» Exercise
Quote every line of the material below word for word, but leave the pictures out of your answer.

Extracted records
::::

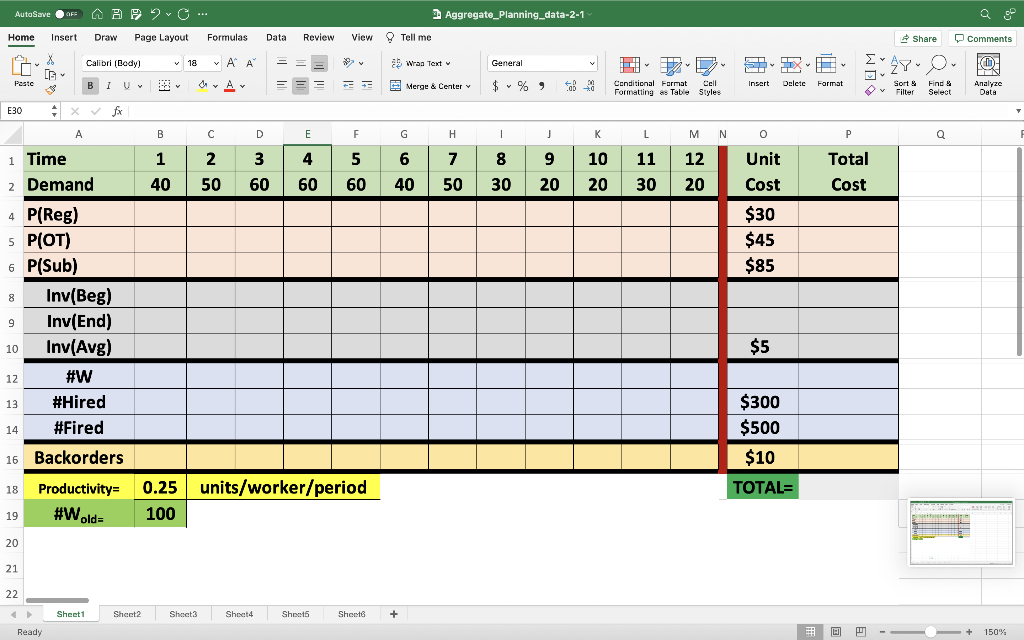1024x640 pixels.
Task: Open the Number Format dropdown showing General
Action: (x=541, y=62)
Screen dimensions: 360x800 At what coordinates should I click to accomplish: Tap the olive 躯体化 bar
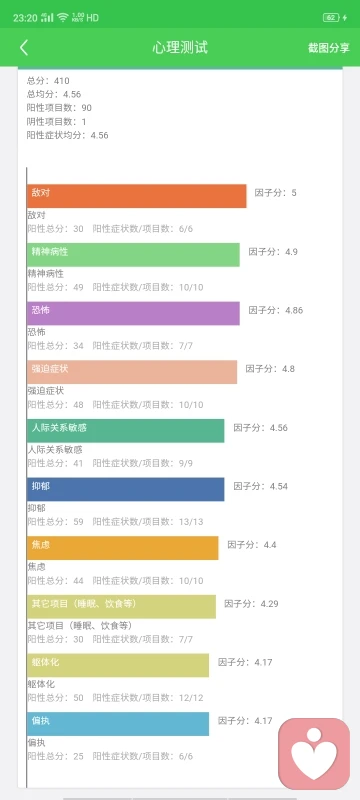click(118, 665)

::::

» Problem solution
1024x640 pixels.
Task: Open the Number Format dropdown showing General
Action: (x=541, y=62)
Screen dimensions: 360x800 At what coordinates should I click to accomplish: Tap the olive 躯体化 bar
click(118, 665)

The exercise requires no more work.